* **WORK TO COMPLETE**
Your output should be the line with "This screenshot has height=368, width=588." plus all following lines to the end of the records, exactly as written and nothing more.

* **Entries taken from a collection**
########

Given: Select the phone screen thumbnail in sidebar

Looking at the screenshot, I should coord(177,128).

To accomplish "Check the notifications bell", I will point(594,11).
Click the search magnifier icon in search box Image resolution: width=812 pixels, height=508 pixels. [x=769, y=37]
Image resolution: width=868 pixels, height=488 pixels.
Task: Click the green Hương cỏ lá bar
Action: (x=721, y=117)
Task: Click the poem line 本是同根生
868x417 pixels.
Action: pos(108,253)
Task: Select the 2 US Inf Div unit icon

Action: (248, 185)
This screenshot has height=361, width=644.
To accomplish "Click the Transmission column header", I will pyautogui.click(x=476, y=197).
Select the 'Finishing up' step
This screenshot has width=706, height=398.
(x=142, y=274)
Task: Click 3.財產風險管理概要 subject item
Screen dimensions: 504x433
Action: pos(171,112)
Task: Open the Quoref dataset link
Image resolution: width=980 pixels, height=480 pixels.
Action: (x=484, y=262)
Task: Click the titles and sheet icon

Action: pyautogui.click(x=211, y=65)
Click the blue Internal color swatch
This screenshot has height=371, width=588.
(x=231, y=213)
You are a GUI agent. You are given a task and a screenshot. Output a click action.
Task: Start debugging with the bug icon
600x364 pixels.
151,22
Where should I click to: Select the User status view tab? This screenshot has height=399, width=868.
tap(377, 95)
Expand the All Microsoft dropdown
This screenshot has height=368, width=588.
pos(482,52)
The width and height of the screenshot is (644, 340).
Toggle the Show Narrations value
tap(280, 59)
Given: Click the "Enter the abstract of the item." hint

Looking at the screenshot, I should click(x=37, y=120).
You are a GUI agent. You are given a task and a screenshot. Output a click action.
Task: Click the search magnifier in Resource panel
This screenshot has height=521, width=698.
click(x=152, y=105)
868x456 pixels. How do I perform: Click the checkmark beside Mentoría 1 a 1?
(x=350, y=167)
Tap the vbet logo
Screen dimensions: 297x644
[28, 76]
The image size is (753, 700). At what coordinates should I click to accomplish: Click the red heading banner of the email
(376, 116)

########

* **EXPECTED ANSWER**
This screenshot has height=368, width=588.
pos(482,52)
The width and height of the screenshot is (644, 340).
Toggle the Show Narrations value
tap(280, 59)
Given: Click the "Enter the abstract of the item." hint

Looking at the screenshot, I should click(x=37, y=120).
You are a GUI agent. You are given a task and a screenshot. Output a click action.
Task: Click the search magnifier in Resource panel
This screenshot has height=521, width=698.
click(x=152, y=105)
868x456 pixels. How do I perform: Click the checkmark beside Mentoría 1 a 1?
(x=350, y=167)
Tap the vbet logo
Screen dimensions: 297x644
[28, 76]
The image size is (753, 700). At what coordinates should I click to accomplish: Click the red heading banner of the email
(376, 116)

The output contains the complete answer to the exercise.